How many point-of-sale terminals have to be enabled for near-field communication (NFC) before the technology becomes a must-have experience for consumers in stores? In the U.S., at least, the answer is 35% of the installed base, according to Osama Bedier, president of Poynt Co., a Palo Alto, Calif.-based startup that started shipping its app-driven Poynt terminal in November.

When slightly more than one-third of the “buying opportunities” become enabled for a particular payment method, Bedier tells Digital Transactions News, that method acquires a semblance of ubiquity, converting the experience from rare and hard-to-find to common and expected. “That’s a lesson I learned at PayPal and at Google,” Bedier says. “That’s where the market starts to carry you.”
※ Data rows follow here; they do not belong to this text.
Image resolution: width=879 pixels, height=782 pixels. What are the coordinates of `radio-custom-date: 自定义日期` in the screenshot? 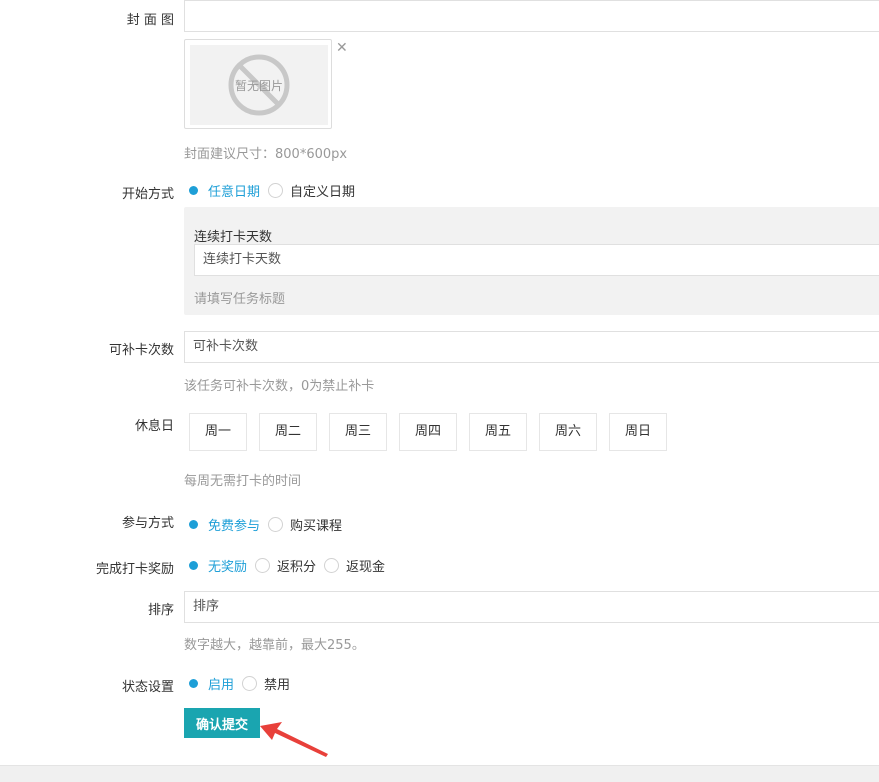 It's located at (312, 190).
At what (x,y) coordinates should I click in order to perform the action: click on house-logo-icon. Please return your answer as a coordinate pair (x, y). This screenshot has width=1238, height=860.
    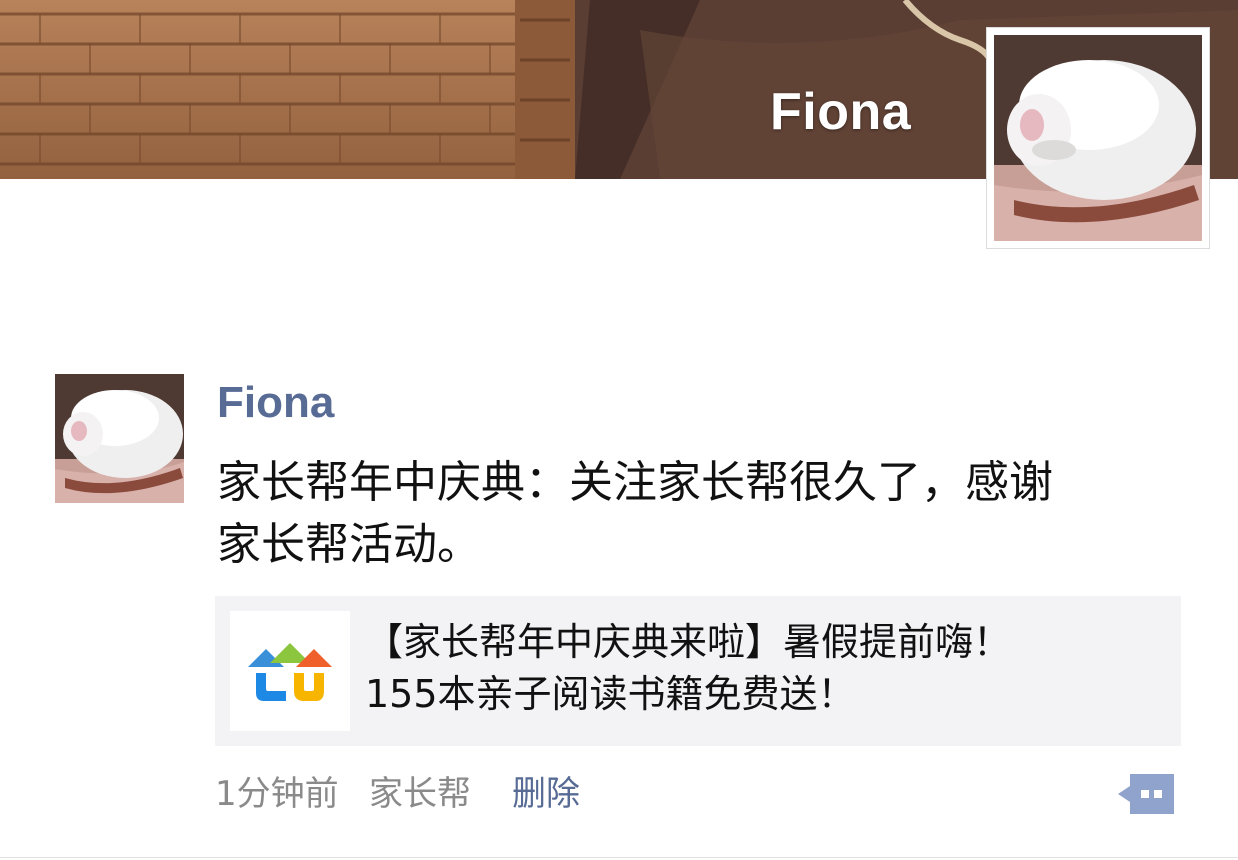
    Looking at the image, I should click on (290, 672).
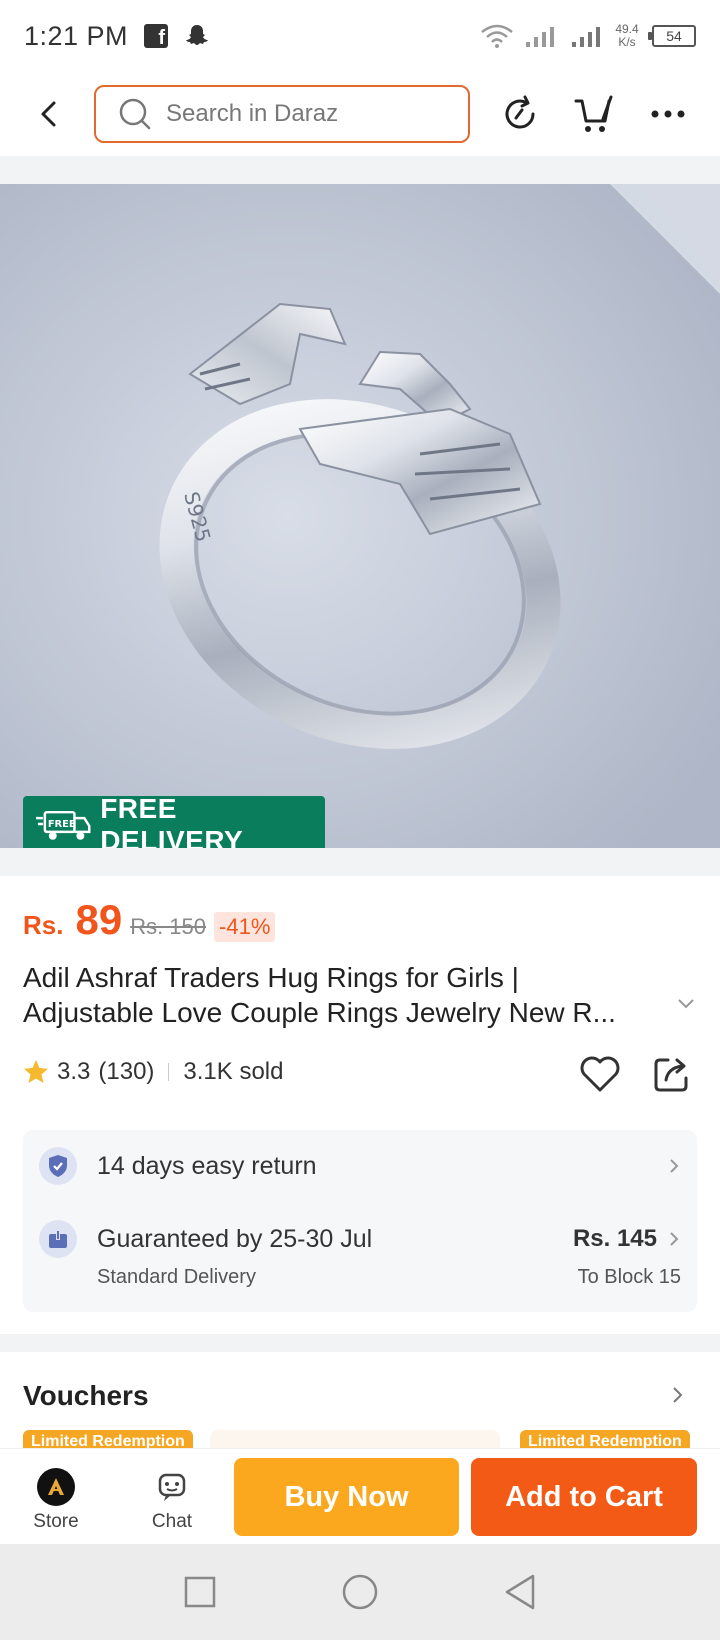  I want to click on back-button, so click(49, 114).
Before founding Poynt in 2014, Bedier headed up Google Wallet, the forerunner to Alphabet Inc.’s Android Pay mobile-payments service. Before that, he worked at PayPal for eight years.

A protocol that allows mobile wallets to link to the point of sale via radio waves, NFC is a fast and efficient technology that supports major third-party wallet efforts like Android Pay, Apple Pay, and Samsung Pay. But while the technology is about 14 years old, it has only now begun to emerge in a major way with the national rollout of EMV chip card capability. Almost all new EMV terminals include NFC capability, though that capability isn’t necessarily turned on when the device is installed.
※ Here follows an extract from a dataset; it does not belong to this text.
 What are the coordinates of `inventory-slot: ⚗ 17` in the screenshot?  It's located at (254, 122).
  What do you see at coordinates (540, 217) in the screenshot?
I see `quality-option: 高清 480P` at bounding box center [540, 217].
Just how close the nation’s terminal base is to that 35% tipping point is hard to say. Visa Inc. revealed last month that 17% of all merchant-facing locations, or about 750,000 shops, had been enabled to accept chip cards, a 42% increase since the EMV rollout started in earnest last October. But no one has a firm fix on how many of these locations have switched on NFC.

Bedier estimates this 35% threshold will be reached when anywhere from 4.5 million to 5 million terminals have been activated for NFC. At the current rate of deployment, that point may be only a year or so away. “In the U.S., [the industry] deploys 3.5 million to 4 million terminals a year,” Bedier says. “We’re going to get to that tipping point fairly quickly.”

Bedier figures most merchants will want to activate the tap-and-pay NFC capability because the so-called contact EMV card experience, where the consumer inserts a card into a chip reader and waits several seconds for the reader to interact with the chip, will annoy more and more cardholders and merchants as the EMV rollout covers more locations.

“EMV is a horrible experience, and in the U.S. we’re the worst when it comes to patience,” Bedier says. “NFC is the light at the end of the tunnel. That’s why it’s getting propagated by default whether the merchant wants it or not.”

But not all merchants want it. Many large merchants are reluctant to activate NFC, fearing the technology could be used later on to usher in payment methods whose cost or other characteristics they may not be able to control, according to Barry McCarthy, an executive vice president at First Data Corp. and head of the processor’s security solutions unit.

“We continue to see adoption of NFC, though there is still significant resistance at major merchants,” he tells Digital Transactions News. “The concern is that, once a merchant accepts NFC, they lose control of the payment type that is going to be distributed over NFC. That’s more than just a technology question, it’s strategic [for these merchants].”

On the one hand, new wallets like Apple Pay, which relies on NFC, have won adoption at many major chains. On the other hand, the 40 or so big merchants that back the Merchant Customer Exchange LLC consortium and its CurrentC wallet have pointedly eschewed NFC in favor of barcode technology. One MCX merchant, Wal-Mart Stores Inc., in December announced Walmart Pay, a new wallet that will also use barcode technology.

And so far consumers don’t appear to be all that much bothered by the extra time EMV takes at checkout, though that could change as the EMV rollout progresses and as contactless versions of the chip cards start to become available.